The advantage is that when a drive fails in one of the level 0 arrays, the missing data can be transferred from the other array. However, adding an extra hard drive to one stripe requires you to add an additional hard drive to the other stripes to balance out storage among the arrays.
A disadvantage for this configuration is that is cannot recover from two simultaneous drive failures, unless the drives are from the same data stripe. In the diagram; if drives 1 and 5 failed the RAID could be rebuilt, but if 1 and 4 failed it would result in data loss.
RAID 10 is configured so that the RAID 0 is split across two RAID 1 arrays.
A big advantage to RAID 10 is all but one drive from each RAID 1 array could fail without any data loss. However, if the failed drive is not replaced, the single working drive in that array becomes a single point of failure for the entire system, if that last drive goes all data within the array is lost.
The RAID nesting technique can be used for other RAID levels as well, most commonly on RAID 5 but it can also be applied to other levels like 3 and 6, producing levels such as 50, 51, 60, 61, 30 and 03.
RAID 2 comprises of data striping at a bit level with a dedicated parity drive. This level uses hamming error detection codes and is intended for use on drives that do not have built-in error detection. For this reason, RAID 2 is not commonly used anymore.
RAID 3 and 4.
RAID 3 and 4 both use striping with a dedicated parity drive, the difference between the two is that RAID 3 stripes at the byte level while RAID 4 stripes at the block level. RAID 3 is seldom used these days due to the poor performance of byte level striping, RAID 4 is better with block level striping but still suffers slower write performance due to the parity having to be updated on every write.
RAID 5 is generally considered to be the best compromise between fault tolerance, speed and cost. The system divides the data in the same way as a RAID 0, but also distributes the parity data on all the hard disks that compose it. Each vendor has its own specific way of distributing parity information on disks, but it will almost always be one of these four ways: left asymmetric, left symmetric, right asymmetric and right symmetric. In the following diagram you can see how the location of the parity data is distributed over the disks.

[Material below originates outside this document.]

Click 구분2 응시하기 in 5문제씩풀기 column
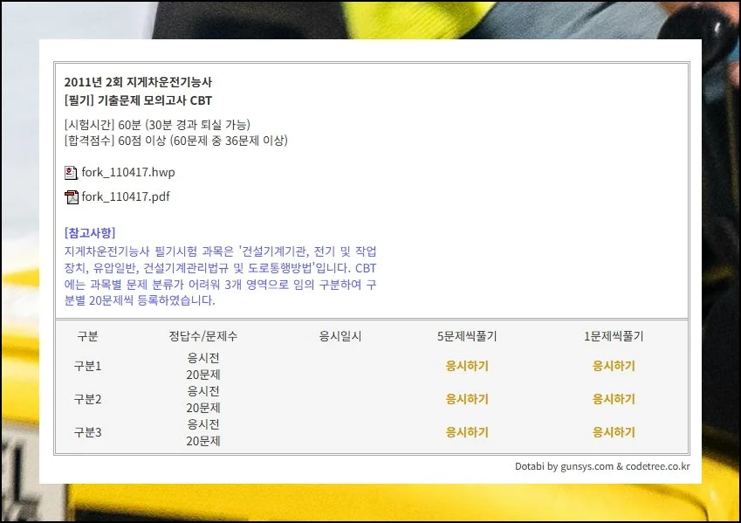The width and height of the screenshot is (741, 523). point(467,399)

The direction of parity is simple to identify, as you can see it "moves" both right and left. In asymmetric RAIDs the data strips ignore parity, they skip it until they reach the next available space. Symmetric RAIDs handle data strips in a slightly more complex way, once the data encounters a parity block, they move sideways and down to the next stripe set.

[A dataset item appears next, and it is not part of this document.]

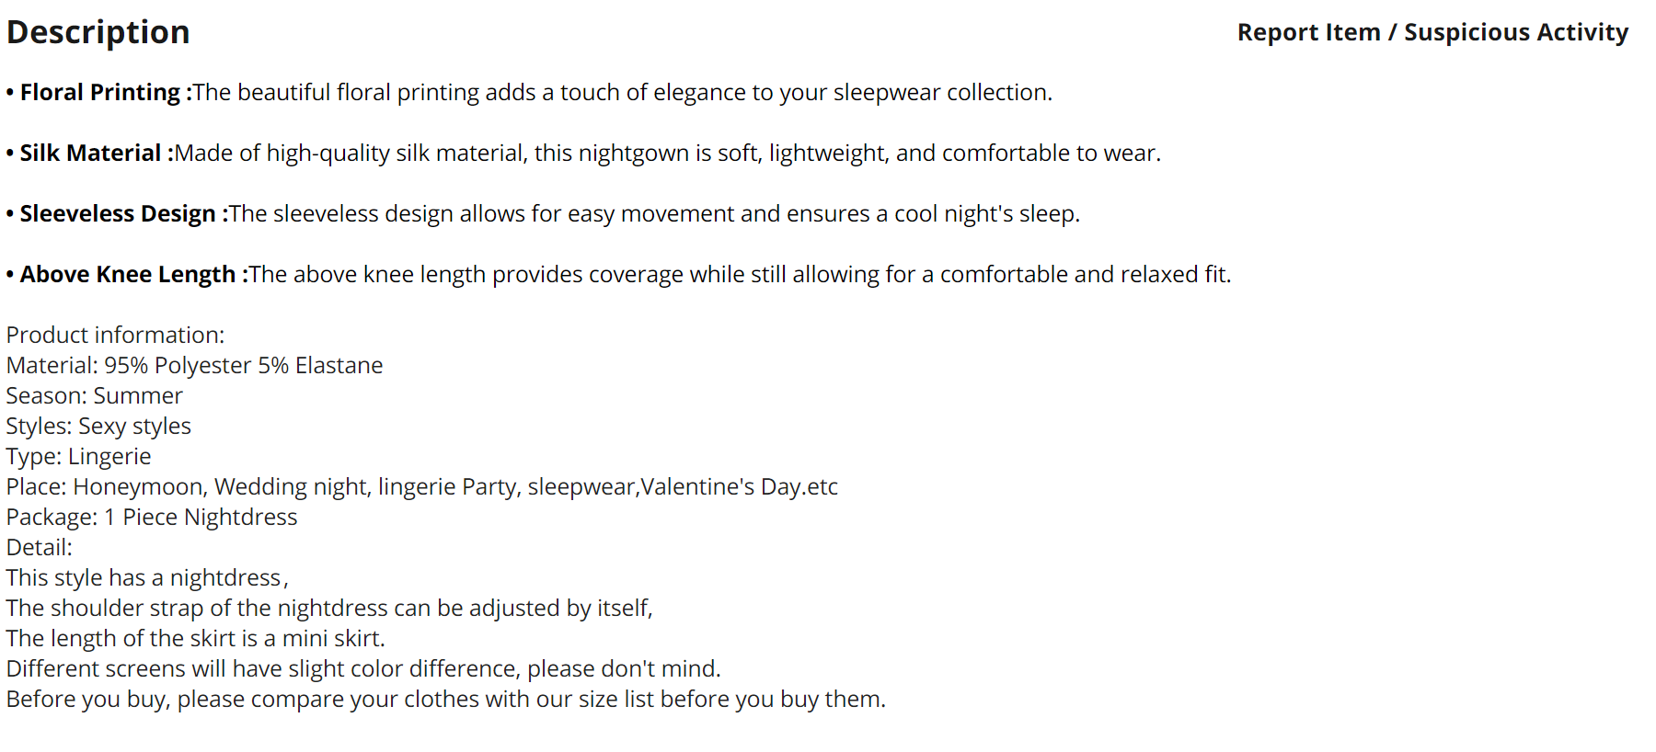
Task: Click the floral printing elegance sentence text
Action: point(623,92)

The RAID 6 system is an extension of the RAID 5: it performs the same data distribution and adopts a similar division of parity, but generates an additional data block for each stripe. This way even if two disks were to fail simultaneously the RAID would not suffer data loss. In smaller RAIDs, the possibility of two hard drives failing simultaneously is reduced, but as the size of the RAID array increases, the chance of failures increases.
As for the performances, they are very similar to those of RAID 5: the writing speed is high, because the data and parity blocks can be written on all disks, but the read access is slow due to the delay generated by the jump of two parity series.